Are they not confusing a nefarious plan with opportunism? I ask this because of course laws are being passed that carefully deconstruct civil liberties and outsource lucrative medical contracts to firms owned by party donors under the cover of a pandemic. But this is an opportunity seized, jumped on quickly as the public is far too concerned with a deadly virus and where their next toilet roll is coming from to notice. It was never part of a larger conspiracy.

Interestingly, there are parallels with their methods and other immoral organisations. If you don’t believe or agree you are a part of the problem, a person to be avoided or persecuted, ridiculed for your chosen way of life.
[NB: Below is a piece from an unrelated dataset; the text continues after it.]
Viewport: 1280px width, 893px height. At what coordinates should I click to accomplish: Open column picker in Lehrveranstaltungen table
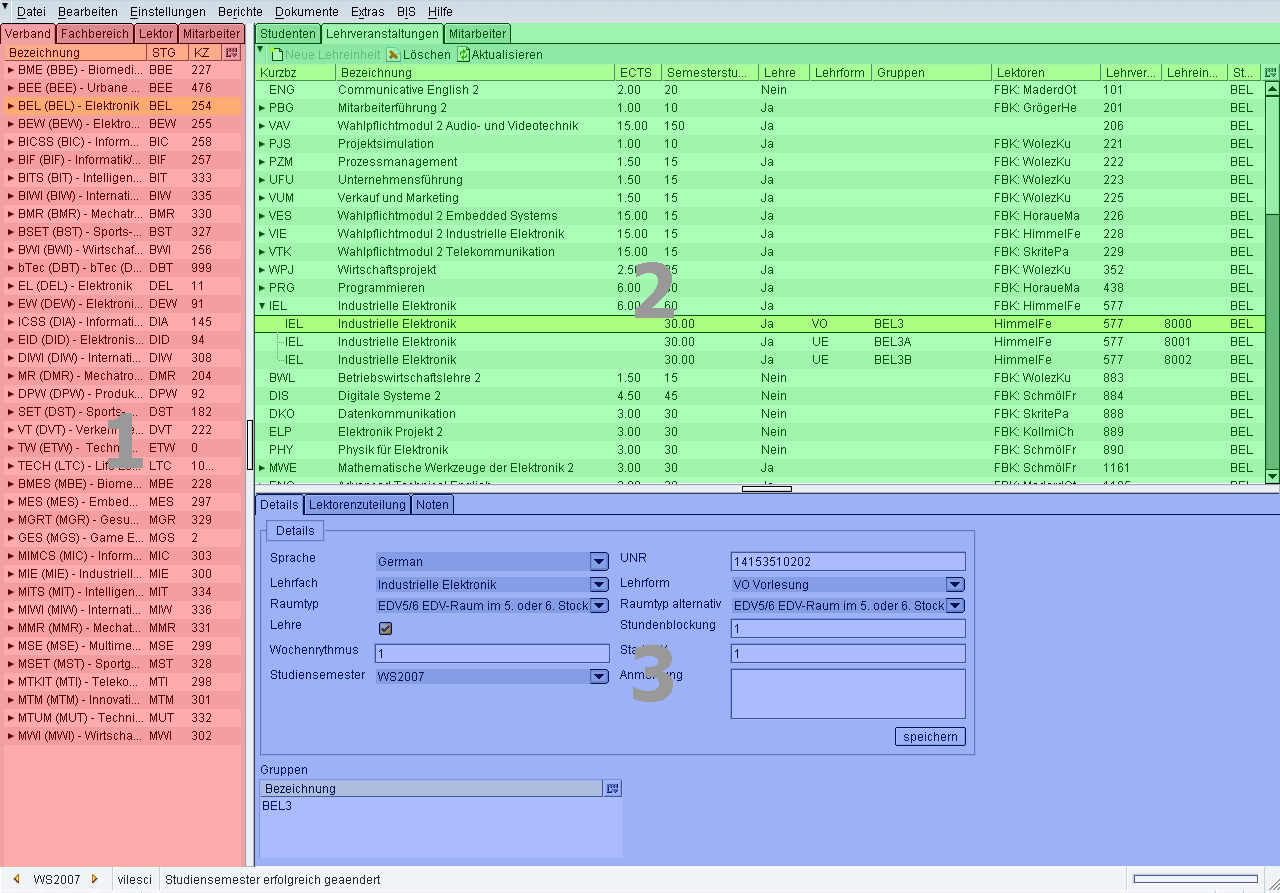click(1271, 73)
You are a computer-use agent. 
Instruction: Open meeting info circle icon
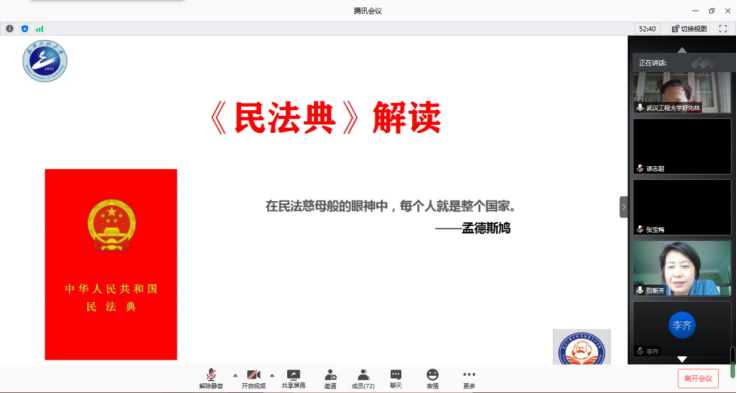coord(9,29)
Is that not the recruiting method of every religion in existence? Much in the way that religious people believe they hold the monopoly on morality, conspiracy theorists are convinced they have the monopoly on the truth. Questioning the official story is one thing (it’s also a good thing). Convincing yourself you know the actual truth just because you question it is something else entirely and just feeds a misplaced sense of superiority. 
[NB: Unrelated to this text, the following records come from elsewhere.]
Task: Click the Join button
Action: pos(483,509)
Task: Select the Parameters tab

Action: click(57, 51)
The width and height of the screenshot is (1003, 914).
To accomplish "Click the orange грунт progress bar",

Sometimes it seems like it’s just a uniform to wear and a community for those so utterly and completely disaffected to belong to. It makes me feel genuinely sorry for them and I promise I don’t mean this in a patronising way. Even though they claim to be anti-corporation and terrified of technology spying on us with 5G their lives are spent on smartphones and laptops with definitely safe 4G capabilities. Four G’s is obviously the limit though right? Adding one more G is clearly one G too far. Just don’t tell Snoop Dogg. There is a constant social media presence from a community that pretends to hate social media, who look down on the way everyone else uses it without admitting once that they are just as much a slave to the endorphins released by someone interacting with your opinion as the rest of us. Again, my sympathy is small but real.
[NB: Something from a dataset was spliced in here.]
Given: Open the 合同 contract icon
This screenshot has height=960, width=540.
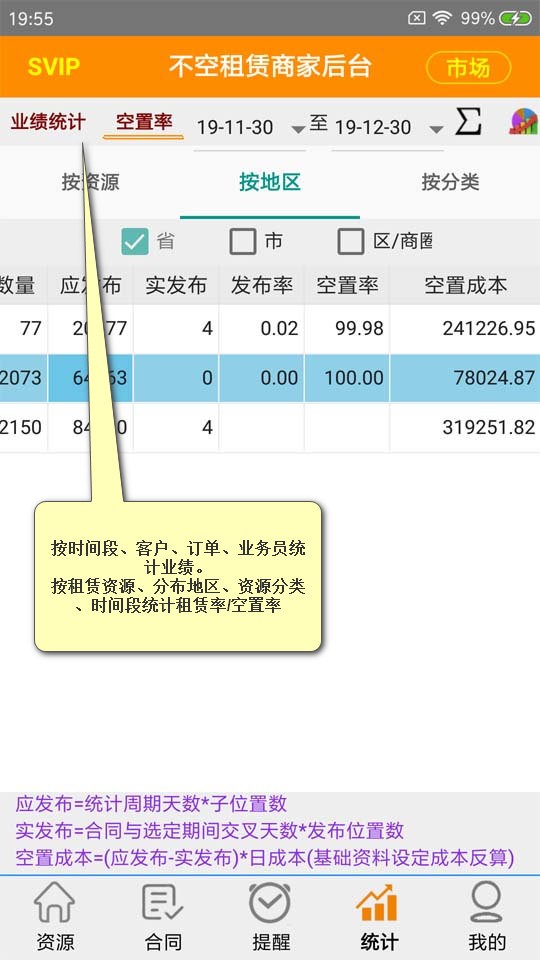Looking at the screenshot, I should [163, 902].
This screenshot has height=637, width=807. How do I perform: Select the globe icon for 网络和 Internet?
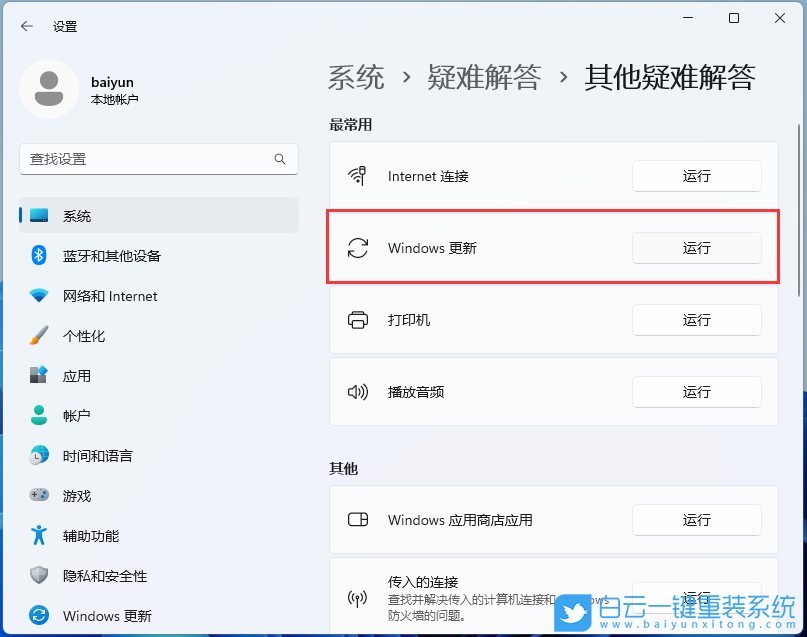(x=38, y=296)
The other 98% of my sympathy is currently reserved for those who have been directly affected by this prick of a disease that’s ruined all of our lives beyond recognition. I can’t imagine for one moment what it must be like for someone who has lost a loved one, who probably died alone, to be told by these entitled cretins that their suffering is a lie.

Am I now part of the sheeple (or sherson? Not sure what the singular is) for not agreeing with them? Part of me hopes I get accused of being a cog in the machine, spreading lies and fear to the masses as another system of control just so I have the opportunity to hold a mirror up and ask if what they are doing is any different.

I’m desperately trying to understand what it takes to make a person like this. It could possibly be a strange symptom of rightfully feeling completely unimportant in the grand scheme because unfortunately, just like the rest of us, their existence is of little consequence. Is it comforting for them to believe that they’re constantly being watched? Does it validate them in a backwards sort of way? It’s easier to believe that those who govern us care enough about our lives to feel a need to control us as opposed to facing the ugly truth. The truth being that they just don’t care. I’m sorry but I just can’t get on board with the idea that a Prime Minister who’s middle name is actually de Pfeffel gives just one fuck that a few thousand people are congregating in London with megaphones and badly drawn placards when his initial plan was for as many people to get the virus as possible. Congregating in large numbers would achieve this right? He called it ‘herd immunity’. Is it a flock of sheep and a herd of sheeple? Seems like they did exactly what he wanted.  Maybe THAT was the plan. Ok, of course it wasn’t but maybe the best way to fight a myth is with a counter myth.

I often wonder what would happen if they got everything they wanted. What would they do if the world changed in exactly the way they pretend to fight for? I can’t imagine that the majority of them would accept the changes, as with nothing to fight against, the most dominant part of their chosen path through life will have been removed. They’ve confused activism with a personality. It would seem, rather depressingly, that the journey is the destination, as I truly believe that the end of the road terrifies them just as much as the rest of us.